*** Records for this task ***

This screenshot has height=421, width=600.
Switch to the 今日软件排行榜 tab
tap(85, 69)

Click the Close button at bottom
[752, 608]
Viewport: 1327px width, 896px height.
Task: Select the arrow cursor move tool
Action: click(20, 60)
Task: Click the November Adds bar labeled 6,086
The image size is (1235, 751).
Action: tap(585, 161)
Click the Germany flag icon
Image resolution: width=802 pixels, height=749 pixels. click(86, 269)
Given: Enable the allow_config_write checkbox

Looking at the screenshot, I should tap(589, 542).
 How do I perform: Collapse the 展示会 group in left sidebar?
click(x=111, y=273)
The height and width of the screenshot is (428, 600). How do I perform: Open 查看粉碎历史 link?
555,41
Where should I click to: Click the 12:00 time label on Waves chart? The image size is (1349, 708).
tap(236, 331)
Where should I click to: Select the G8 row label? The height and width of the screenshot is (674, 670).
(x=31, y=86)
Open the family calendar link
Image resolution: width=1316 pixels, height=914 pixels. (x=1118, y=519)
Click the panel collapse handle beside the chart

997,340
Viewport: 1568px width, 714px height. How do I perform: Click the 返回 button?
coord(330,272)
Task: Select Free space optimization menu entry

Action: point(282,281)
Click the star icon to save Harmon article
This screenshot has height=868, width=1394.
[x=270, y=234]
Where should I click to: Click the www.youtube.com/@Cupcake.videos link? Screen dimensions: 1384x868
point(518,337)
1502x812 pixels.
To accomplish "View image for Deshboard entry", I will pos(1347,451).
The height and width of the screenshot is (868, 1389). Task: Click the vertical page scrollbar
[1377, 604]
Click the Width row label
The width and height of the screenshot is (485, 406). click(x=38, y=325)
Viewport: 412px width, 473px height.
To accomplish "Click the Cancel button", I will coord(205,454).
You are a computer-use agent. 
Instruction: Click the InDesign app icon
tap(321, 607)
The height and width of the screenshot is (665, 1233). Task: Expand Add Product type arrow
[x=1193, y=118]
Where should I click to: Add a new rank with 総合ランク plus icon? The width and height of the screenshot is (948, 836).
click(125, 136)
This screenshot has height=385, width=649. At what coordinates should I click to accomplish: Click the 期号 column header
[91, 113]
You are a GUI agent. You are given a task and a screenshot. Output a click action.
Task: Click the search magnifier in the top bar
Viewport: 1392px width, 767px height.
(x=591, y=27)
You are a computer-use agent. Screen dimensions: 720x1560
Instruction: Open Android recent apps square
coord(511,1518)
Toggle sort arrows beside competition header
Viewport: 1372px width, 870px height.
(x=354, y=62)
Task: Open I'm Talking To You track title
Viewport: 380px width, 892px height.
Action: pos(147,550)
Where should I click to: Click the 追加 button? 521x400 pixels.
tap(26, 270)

*** End of Records for this task ***

*Problem details*.
Repeat all the records. Match each line exactly.

*Result for this task*.
This screenshot has height=421, width=600.
Switch to the 今日软件排行榜 tab
tap(85, 69)

Click the Close button at bottom
[752, 608]
Viewport: 1327px width, 896px height.
Task: Select the arrow cursor move tool
Action: click(20, 60)
Task: Click the November Adds bar labeled 6,086
The image size is (1235, 751).
Action: tap(585, 161)
Click the Germany flag icon
Image resolution: width=802 pixels, height=749 pixels. click(86, 269)
Given: Enable the allow_config_write checkbox

Looking at the screenshot, I should tap(589, 542).
 How do I perform: Collapse the 展示会 group in left sidebar?
click(x=111, y=273)
The height and width of the screenshot is (428, 600). How do I perform: Open 查看粉碎历史 link?
555,41
Where should I click to: Click the 12:00 time label on Waves chart? The image size is (1349, 708).
tap(236, 331)
Where should I click to: Select the G8 row label? The height and width of the screenshot is (674, 670).
(x=31, y=86)
Open the family calendar link
Image resolution: width=1316 pixels, height=914 pixels. (x=1118, y=519)
Click the panel collapse handle beside the chart

997,340
Viewport: 1568px width, 714px height. How do I perform: Click the 返回 button?
coord(330,272)
Task: Select Free space optimization menu entry

Action: point(282,281)
Click the star icon to save Harmon article
This screenshot has height=868, width=1394.
[x=270, y=234]
Where should I click to: Click the www.youtube.com/@Cupcake.videos link? Screen dimensions: 1384x868
point(518,337)
1502x812 pixels.
To accomplish "View image for Deshboard entry", I will pos(1347,451).
The height and width of the screenshot is (868, 1389). Task: Click the vertical page scrollbar
[1377, 604]
Click the Width row label
The width and height of the screenshot is (485, 406). click(x=38, y=325)
Viewport: 412px width, 473px height.
To accomplish "Click the Cancel button", I will coord(205,454).
You are a computer-use agent. 
Instruction: Click the InDesign app icon
tap(321, 607)
The height and width of the screenshot is (665, 1233). Task: Expand Add Product type arrow
[x=1193, y=118]
Where should I click to: Add a new rank with 総合ランク plus icon? The width and height of the screenshot is (948, 836).
click(125, 136)
This screenshot has height=385, width=649. At what coordinates should I click to accomplish: Click the 期号 column header
[91, 113]
You are a GUI agent. You are given a task and a screenshot. Output a click action.
Task: Click the search magnifier in the top bar
Viewport: 1392px width, 767px height.
(x=591, y=27)
You are a computer-use agent. Screen dimensions: 720x1560
Instruction: Open Android recent apps square
coord(511,1518)
Toggle sort arrows beside competition header
Viewport: 1372px width, 870px height.
(x=354, y=62)
Task: Open I'm Talking To You track title
Viewport: 380px width, 892px height.
Action: pos(147,550)
Where should I click to: Click the 追加 button? 521x400 pixels.
tap(26, 270)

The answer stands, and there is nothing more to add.